*EXERCISE*
With the pictures left out, reproduce exactly the lines from the one containing "TRF1 anula resolução" through the final line of the entries.

*GIVEN ENTRIES*
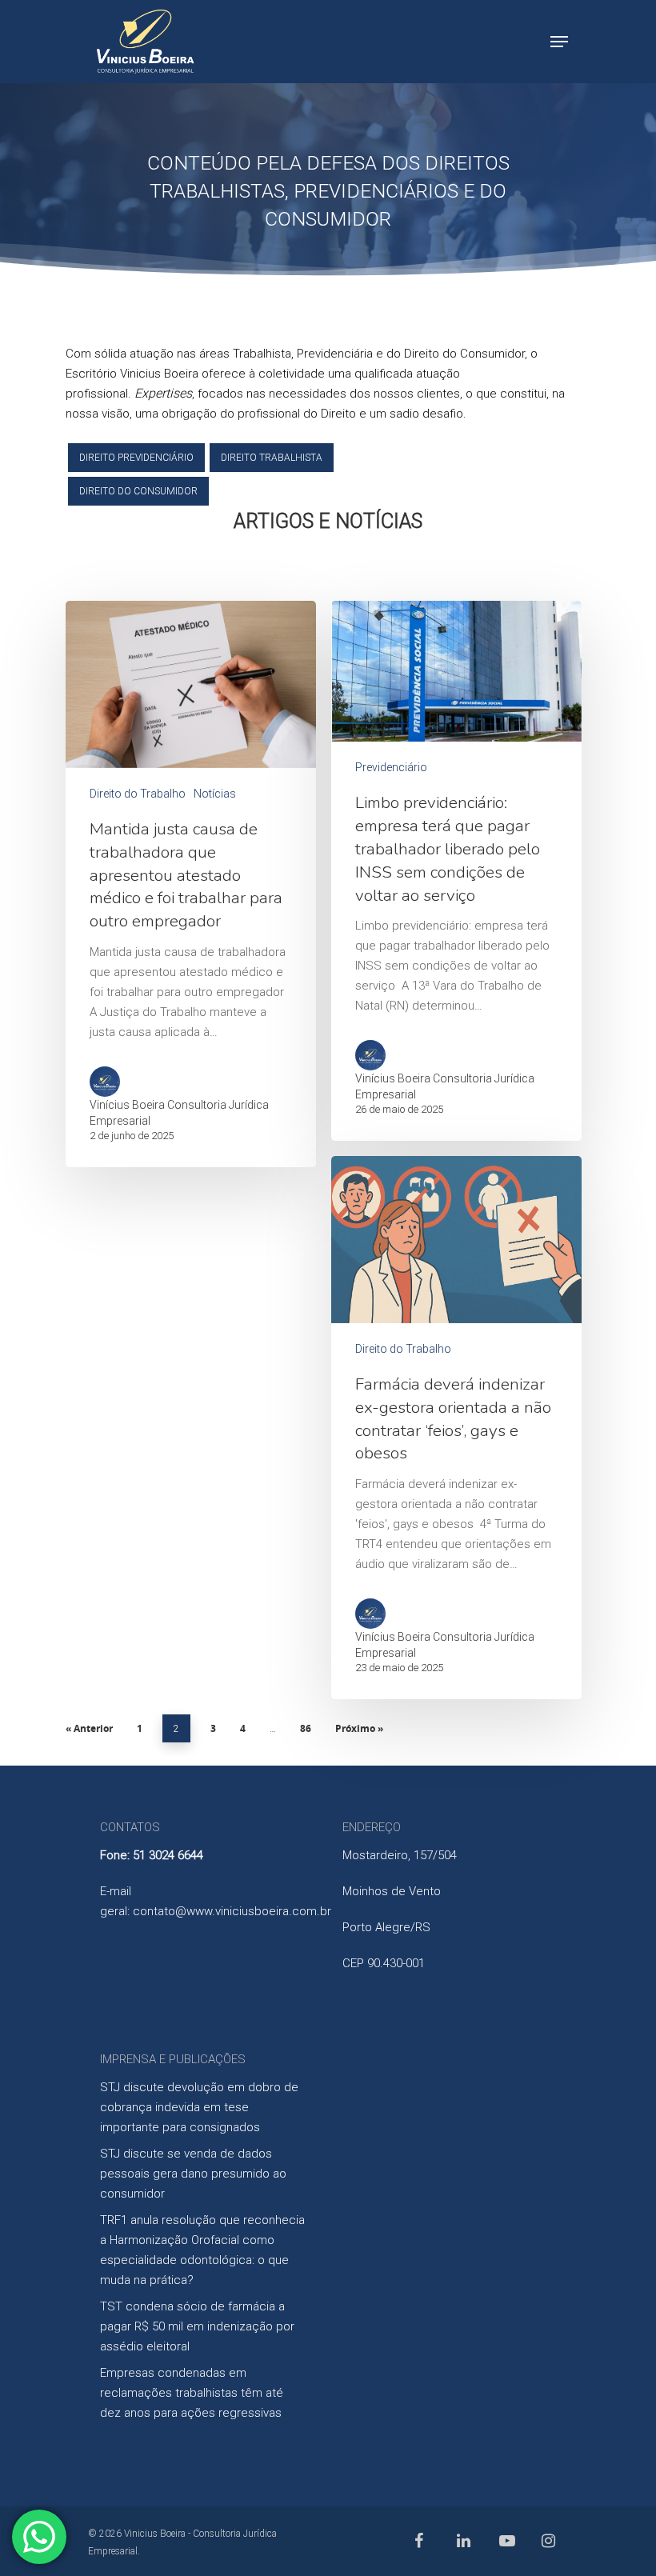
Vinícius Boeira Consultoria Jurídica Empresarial (179, 1112)
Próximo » (359, 1728)
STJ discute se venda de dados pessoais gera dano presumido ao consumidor (193, 2173)
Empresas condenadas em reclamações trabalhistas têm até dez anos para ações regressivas (192, 2393)
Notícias (215, 793)
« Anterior (89, 1728)
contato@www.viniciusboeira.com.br (232, 1911)
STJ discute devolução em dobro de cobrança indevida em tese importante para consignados (199, 2107)
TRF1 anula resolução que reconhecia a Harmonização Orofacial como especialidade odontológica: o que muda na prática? (202, 2250)
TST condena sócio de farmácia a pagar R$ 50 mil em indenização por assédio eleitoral (197, 2326)
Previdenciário (391, 767)
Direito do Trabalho (138, 793)
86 (305, 1728)
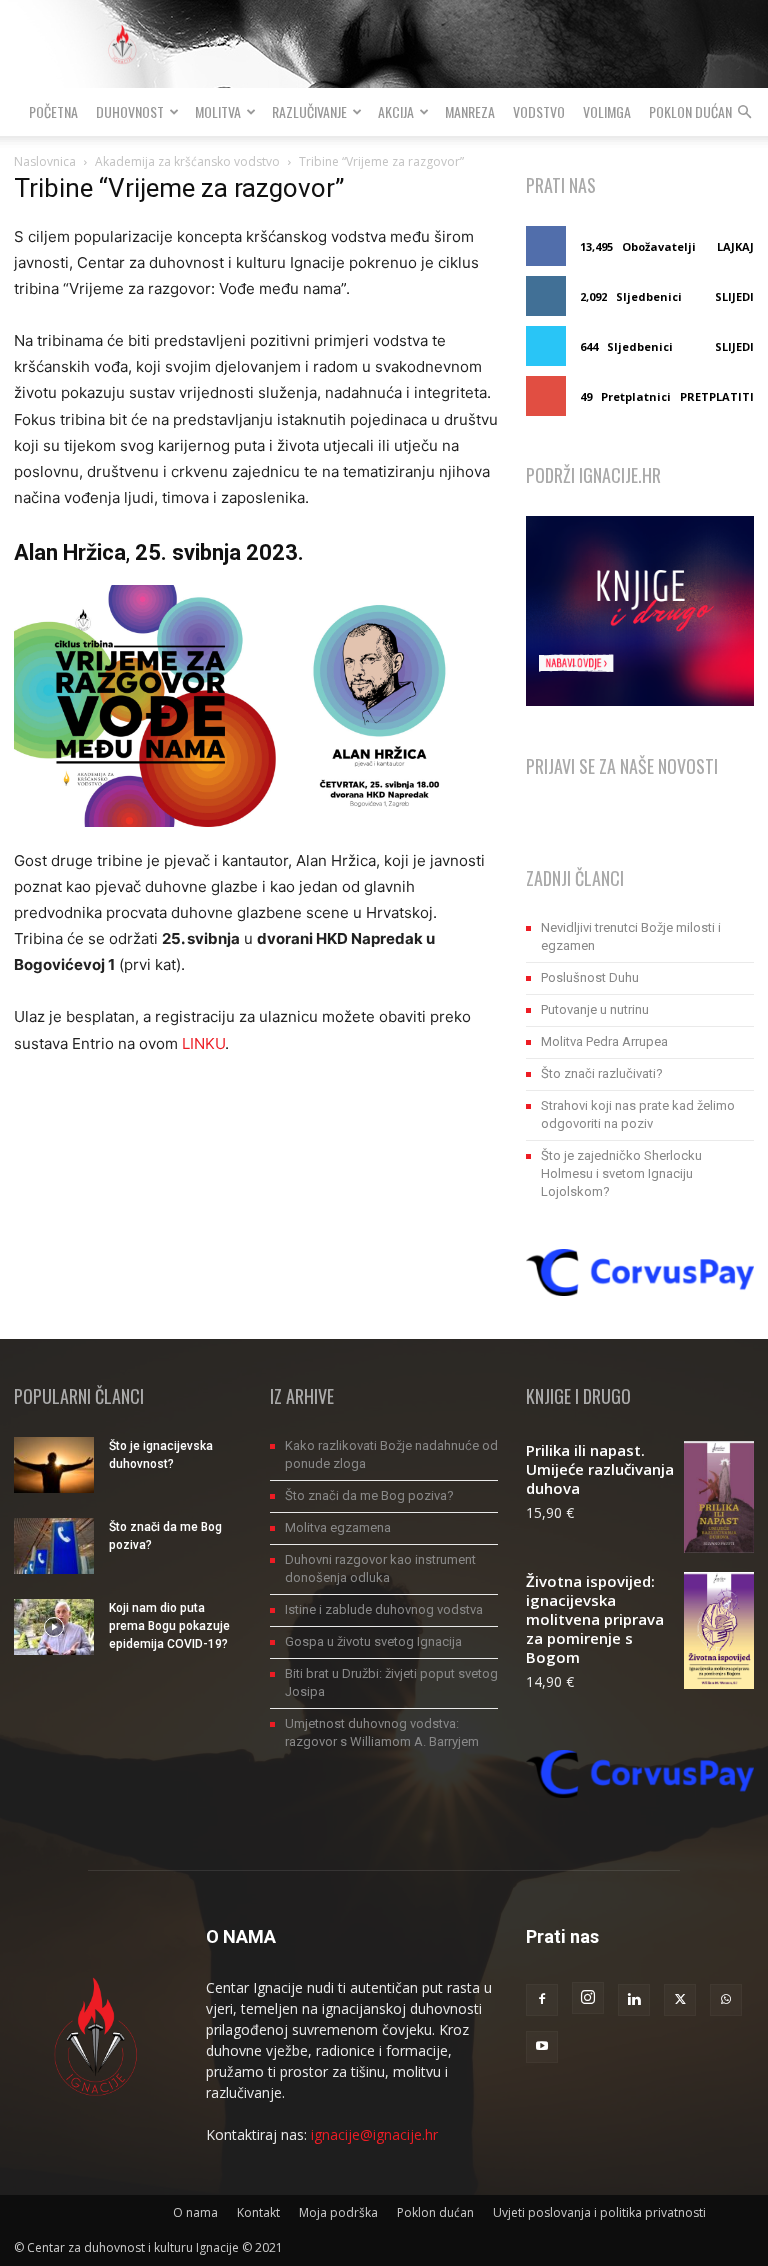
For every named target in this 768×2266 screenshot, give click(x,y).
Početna (53, 111)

*EXPECTED ANSWER*
TRF1 anula resolução que reconhecia a Harmonização Orofacial como especialidade odontológica: o que muda na prática? (202, 2250)
TST condena sócio de farmácia a pagar R$ 50 mil em indenização por assédio eleitoral (197, 2326)
Previdenciário (391, 767)
Direito do Trabalho (138, 793)
86 (305, 1728)
For every named target in this 768×2266 screenshot, give click(x,y).
Početna (53, 111)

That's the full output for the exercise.